(Items listed in a dataset)
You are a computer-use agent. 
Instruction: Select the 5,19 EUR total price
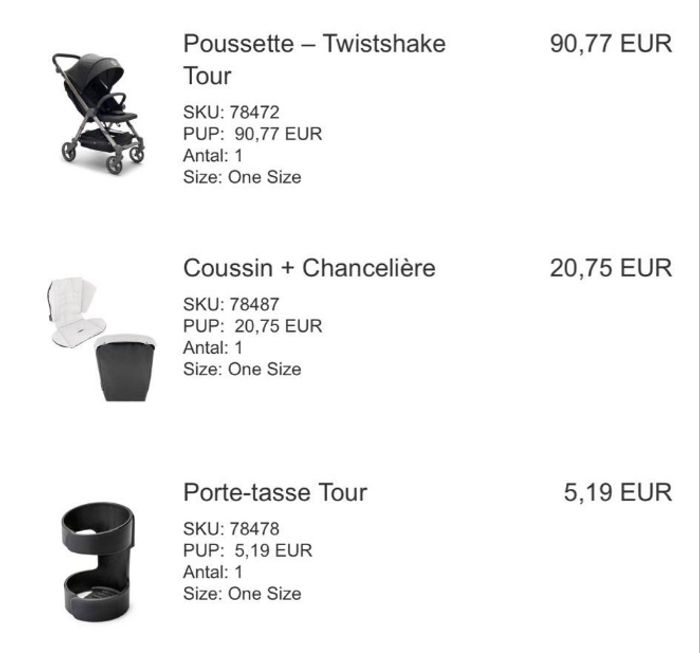(x=618, y=492)
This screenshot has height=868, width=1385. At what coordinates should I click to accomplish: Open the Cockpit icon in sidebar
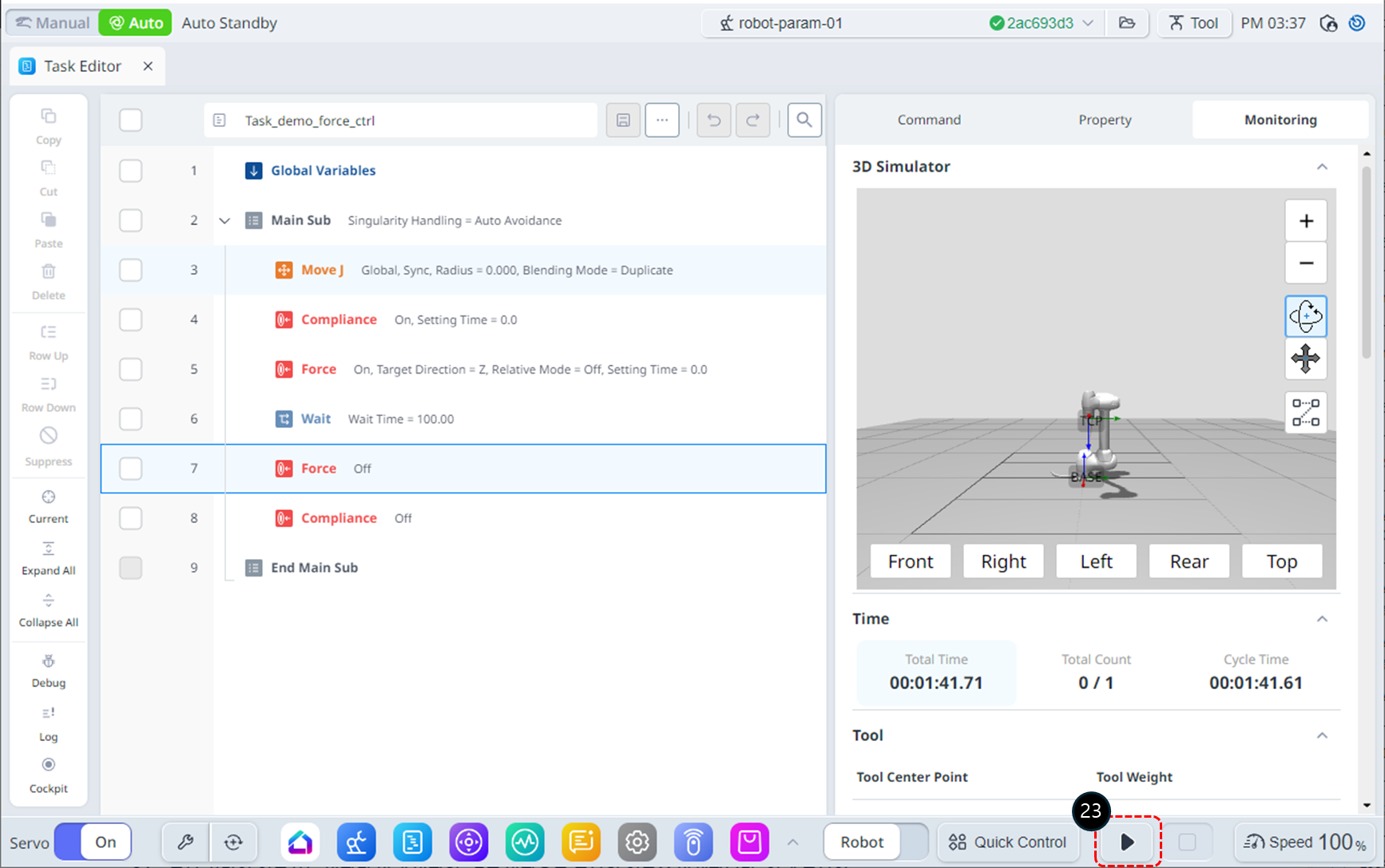coord(49,774)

▶ _What is being asked_
Write out the data again word for word, minus any images.

▶ _Task solution_
You are a computer-use agent. 
Instruction: Select the 5,19 EUR total price
(x=618, y=492)
This screenshot has height=868, width=1385. At what coordinates should I click to accomplish: Open the Cockpit icon in sidebar
coord(49,774)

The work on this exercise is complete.